1
                                                                     EXHIBIT 2.3




                                           *** TEXT OMITTED AND FILED SEPARATELY
                                                CONFIDENTIAL TREATMENT REQUESTED
                                          UNDER 17 C.F.R. SECTIONS 200.80(b)(4),
                                                            200.83 AND 240.24b-2



                   FIRST AMENDMENT TO ASSET PURCHASE AGREEMENT



        This First Amendment to Asset Purchase Agreement (this "Amendment") is
dated as of February 20, 2000 (the "Effective Date"), and is entered into by and
among QUALCOMM Incorporated, a Delaware corporation ("Seller"), Kyocera Wireless
Corp., a Delaware corporation formerly known as KII Acquisition Company
("Purchaser"), and Kyocera International, Inc., a California corporation
("Parent Corporation"), with reference to the following facts:


                                    RECITALS

        A. Seller, Purchaser and Parent Corporation have entered into that
certain Asset Purchase Agreement, dated as of December 22, 1999, by and among
Seller, Purchaser and Parent Corporation (including the exhibits and Disclosure
Schedule attached thereto, the "Purchase Agreement"); and

        B. Seller, Purchaser and Parent Corporation desire to amend the Purchase
Agreement and the related Disclosure Schedule in certain respects as set forth
herein.

        NOW, THEREFORE, in consideration of the premises and the mutual
agreements and covenants set forth herein, and intending to be legally bound
hereby, Seller, Purchaser and Parent Corporation hereby agree as follows:

        SECTION 1. DEFINED TERMS. Capitalized terms used but not defined herein
are used as defined in the Purchase Agreement.

        SECTION 2. AMENDMENTS TO PURCHASE AGREEMENT. The Purchase Agreement is
hereby amended as follows:

        (a)     CERTAIN PERSONAL COMPUTERS. The definition of the term "Closing
                Statement Credits" is hereby amended by deleting all of clause
                "(a)," and re-lettering clauses "(b)" and "(c)" as clauses "(a)"
                and "(b)," respectively.
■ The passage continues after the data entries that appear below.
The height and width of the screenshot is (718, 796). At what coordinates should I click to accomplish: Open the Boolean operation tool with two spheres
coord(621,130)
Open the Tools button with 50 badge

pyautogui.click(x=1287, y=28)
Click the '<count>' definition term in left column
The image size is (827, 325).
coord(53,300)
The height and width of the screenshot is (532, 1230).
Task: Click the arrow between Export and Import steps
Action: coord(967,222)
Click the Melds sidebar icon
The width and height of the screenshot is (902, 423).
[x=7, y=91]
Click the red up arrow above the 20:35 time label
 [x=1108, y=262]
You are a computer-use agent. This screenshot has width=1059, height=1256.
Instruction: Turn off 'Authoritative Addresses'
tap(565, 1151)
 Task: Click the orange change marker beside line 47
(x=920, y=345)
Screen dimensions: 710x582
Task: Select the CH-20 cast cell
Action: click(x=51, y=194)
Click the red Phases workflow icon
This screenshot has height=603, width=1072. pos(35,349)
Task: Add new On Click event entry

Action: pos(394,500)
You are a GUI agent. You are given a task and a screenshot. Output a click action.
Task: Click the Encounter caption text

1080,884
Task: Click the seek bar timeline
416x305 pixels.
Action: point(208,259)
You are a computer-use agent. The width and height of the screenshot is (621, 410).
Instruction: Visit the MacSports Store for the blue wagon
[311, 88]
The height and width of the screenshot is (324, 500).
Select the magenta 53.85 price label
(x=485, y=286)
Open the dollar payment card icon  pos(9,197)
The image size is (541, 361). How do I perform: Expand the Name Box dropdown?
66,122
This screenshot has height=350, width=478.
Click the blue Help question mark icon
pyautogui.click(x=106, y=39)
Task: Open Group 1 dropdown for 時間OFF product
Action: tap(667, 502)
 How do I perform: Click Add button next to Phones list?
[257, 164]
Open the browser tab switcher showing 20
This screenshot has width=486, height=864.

The first parenthetical in Section
                2.1(a)(v) of the Purchase Agreement is hereby deleted. Section
                2.1(b)(xiv) of the Purchase Agreement is hereby amended by
                deleting the words " the personal computers referenced in clause
                "(a)" of the definition of Closing Statement Credits and". In
                each place where the phrase "subparagraphs (a), (b) and (c) of
                the definition of Closing Statement



CONFIDENTIAL                             1

   2

                Credits" appears in Sections 2.7(a) and 2.7(b) of the Purchase
                Agreement, such phrase shall be replaced with the phrase
                "subparagraphs (a) and (b) of the definition of Closing
                Statement Credits". Section 3.20 of the Purchase Agreement is
                hereby amended by deleting the words " except for the personal
                computers referenced in Section 2.1(b)(xiv)".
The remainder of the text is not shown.